ACTIVITY =>
From the listing below, reproduce word for word the part that opens with the line containing "The width and height of the screenshot is (722, 1568)." and closes with the line containing "Given: Switch to ALL tab on the panel screen"; reproduce nothing else.

RECORDED INFORMATION =>
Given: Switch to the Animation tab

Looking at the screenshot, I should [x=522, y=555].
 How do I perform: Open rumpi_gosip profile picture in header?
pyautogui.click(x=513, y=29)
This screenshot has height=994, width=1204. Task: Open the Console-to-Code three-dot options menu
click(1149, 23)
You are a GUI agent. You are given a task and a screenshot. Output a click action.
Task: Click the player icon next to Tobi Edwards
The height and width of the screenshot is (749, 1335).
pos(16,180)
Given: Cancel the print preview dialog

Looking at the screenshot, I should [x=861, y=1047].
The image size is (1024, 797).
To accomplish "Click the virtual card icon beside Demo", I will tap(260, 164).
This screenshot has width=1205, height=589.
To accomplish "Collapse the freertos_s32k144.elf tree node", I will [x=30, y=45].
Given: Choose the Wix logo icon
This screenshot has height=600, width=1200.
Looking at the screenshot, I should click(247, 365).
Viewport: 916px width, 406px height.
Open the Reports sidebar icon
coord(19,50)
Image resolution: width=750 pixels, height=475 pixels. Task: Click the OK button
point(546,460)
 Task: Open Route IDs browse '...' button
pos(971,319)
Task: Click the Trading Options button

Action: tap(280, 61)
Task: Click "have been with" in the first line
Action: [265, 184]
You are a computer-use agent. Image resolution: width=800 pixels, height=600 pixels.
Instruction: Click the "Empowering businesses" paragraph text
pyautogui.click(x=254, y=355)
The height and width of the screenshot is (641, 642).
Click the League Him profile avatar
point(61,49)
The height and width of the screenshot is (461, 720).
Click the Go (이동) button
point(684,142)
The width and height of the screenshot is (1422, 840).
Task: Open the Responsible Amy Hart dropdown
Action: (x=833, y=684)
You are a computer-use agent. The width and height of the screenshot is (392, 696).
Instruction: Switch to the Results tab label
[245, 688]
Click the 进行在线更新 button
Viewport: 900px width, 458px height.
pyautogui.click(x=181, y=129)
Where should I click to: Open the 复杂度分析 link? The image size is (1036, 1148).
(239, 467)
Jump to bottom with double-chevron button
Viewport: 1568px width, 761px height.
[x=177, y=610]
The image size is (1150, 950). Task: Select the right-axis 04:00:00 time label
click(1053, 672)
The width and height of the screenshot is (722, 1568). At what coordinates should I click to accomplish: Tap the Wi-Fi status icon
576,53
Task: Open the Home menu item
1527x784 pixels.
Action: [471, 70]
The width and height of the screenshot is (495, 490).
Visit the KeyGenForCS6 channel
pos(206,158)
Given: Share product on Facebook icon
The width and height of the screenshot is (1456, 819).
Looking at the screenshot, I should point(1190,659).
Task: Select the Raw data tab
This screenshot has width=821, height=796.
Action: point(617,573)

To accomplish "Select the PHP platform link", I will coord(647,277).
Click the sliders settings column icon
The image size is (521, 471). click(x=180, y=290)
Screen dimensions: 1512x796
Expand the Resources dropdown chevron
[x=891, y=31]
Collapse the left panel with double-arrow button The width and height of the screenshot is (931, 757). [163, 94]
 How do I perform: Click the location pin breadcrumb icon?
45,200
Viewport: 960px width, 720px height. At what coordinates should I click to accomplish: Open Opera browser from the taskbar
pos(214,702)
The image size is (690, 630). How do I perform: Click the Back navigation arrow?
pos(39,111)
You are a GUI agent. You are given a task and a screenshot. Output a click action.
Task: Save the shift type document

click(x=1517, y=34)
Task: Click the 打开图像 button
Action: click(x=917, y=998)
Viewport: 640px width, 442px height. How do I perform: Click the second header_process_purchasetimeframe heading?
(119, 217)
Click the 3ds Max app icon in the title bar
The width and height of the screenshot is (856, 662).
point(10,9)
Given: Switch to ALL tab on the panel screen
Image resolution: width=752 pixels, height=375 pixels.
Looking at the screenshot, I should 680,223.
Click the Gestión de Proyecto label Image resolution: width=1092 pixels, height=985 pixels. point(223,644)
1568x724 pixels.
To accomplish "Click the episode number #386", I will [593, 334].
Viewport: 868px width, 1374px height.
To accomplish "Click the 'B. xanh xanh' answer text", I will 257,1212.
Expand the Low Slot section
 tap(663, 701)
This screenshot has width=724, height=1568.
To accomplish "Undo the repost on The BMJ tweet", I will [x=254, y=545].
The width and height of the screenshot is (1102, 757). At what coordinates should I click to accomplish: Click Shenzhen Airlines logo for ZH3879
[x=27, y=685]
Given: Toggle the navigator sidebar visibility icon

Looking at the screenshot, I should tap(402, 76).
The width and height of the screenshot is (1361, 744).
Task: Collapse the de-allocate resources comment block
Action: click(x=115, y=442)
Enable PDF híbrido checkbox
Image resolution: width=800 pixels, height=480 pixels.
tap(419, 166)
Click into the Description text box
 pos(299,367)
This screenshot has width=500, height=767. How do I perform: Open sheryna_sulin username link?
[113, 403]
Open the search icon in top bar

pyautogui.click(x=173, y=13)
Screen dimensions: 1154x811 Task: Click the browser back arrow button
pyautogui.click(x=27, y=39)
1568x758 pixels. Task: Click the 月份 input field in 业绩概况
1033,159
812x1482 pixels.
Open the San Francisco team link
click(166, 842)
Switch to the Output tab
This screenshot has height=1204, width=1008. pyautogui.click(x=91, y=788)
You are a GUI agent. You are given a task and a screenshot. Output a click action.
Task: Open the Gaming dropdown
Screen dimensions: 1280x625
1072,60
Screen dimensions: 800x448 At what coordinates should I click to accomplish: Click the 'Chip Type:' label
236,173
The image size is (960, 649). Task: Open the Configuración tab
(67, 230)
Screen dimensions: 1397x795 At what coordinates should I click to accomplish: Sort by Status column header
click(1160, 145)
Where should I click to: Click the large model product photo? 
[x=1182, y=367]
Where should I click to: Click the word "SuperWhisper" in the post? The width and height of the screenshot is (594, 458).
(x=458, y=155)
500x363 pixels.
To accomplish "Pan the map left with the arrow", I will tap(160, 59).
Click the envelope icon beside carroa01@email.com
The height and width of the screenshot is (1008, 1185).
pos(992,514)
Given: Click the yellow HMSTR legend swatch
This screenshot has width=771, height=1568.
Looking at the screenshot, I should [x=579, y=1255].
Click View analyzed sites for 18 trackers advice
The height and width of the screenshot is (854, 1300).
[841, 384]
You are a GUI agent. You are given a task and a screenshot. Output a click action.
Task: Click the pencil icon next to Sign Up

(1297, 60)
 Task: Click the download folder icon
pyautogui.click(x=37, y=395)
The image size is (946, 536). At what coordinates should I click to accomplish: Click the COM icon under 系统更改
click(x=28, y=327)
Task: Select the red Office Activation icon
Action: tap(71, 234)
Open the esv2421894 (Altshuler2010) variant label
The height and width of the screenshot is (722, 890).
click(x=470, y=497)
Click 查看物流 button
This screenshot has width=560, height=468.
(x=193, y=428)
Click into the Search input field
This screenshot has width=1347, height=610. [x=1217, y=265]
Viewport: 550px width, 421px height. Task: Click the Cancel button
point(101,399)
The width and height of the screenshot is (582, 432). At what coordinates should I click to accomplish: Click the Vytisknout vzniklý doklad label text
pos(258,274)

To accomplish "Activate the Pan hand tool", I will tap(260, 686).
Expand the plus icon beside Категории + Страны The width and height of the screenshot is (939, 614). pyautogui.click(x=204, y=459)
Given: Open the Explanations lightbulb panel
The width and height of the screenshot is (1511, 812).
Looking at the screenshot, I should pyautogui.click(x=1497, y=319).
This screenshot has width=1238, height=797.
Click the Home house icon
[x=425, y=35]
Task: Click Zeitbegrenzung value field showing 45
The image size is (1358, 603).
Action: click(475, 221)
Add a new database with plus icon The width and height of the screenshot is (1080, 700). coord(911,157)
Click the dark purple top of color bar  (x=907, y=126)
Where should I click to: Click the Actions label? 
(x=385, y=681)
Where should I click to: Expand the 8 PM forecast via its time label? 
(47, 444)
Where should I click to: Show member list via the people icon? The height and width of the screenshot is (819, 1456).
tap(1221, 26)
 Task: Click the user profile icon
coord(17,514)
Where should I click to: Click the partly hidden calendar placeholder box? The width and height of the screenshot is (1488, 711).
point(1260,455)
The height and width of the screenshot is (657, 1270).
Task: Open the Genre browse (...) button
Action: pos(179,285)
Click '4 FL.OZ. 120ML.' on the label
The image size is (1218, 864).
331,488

RESULT FOR THIS TASK =>
The width and height of the screenshot is (722, 1568). At what coordinates should I click to accomplish: Tap the Wi-Fi status icon
576,53
Task: Open the Home menu item
1527x784 pixels.
Action: [471, 70]
The width and height of the screenshot is (495, 490).
Visit the KeyGenForCS6 channel
pos(206,158)
Given: Share product on Facebook icon
The width and height of the screenshot is (1456, 819).
Looking at the screenshot, I should point(1190,659).
Task: Select the Raw data tab
This screenshot has width=821, height=796.
Action: point(617,573)

To accomplish "Select the PHP platform link", I will coord(647,277).
Click the sliders settings column icon
The image size is (521, 471). click(x=180, y=290)
Screen dimensions: 1512x796
Expand the Resources dropdown chevron
[x=891, y=31]
Collapse the left panel with double-arrow button The width and height of the screenshot is (931, 757). [163, 94]
 How do I perform: Click the location pin breadcrumb icon?
45,200
Viewport: 960px width, 720px height. At what coordinates should I click to accomplish: Open Opera browser from the taskbar
pos(214,702)
The image size is (690, 630). How do I perform: Click the Back navigation arrow?
pos(39,111)
You are a GUI agent. You are given a task and a screenshot. Output a click action.
Task: Save the shift type document

click(x=1517, y=34)
Task: Click the 打开图像 button
Action: click(x=917, y=998)
Viewport: 640px width, 442px height. How do I perform: Click the second header_process_purchasetimeframe heading?
(119, 217)
Click the 3ds Max app icon in the title bar
The width and height of the screenshot is (856, 662).
point(10,9)
Given: Switch to ALL tab on the panel screen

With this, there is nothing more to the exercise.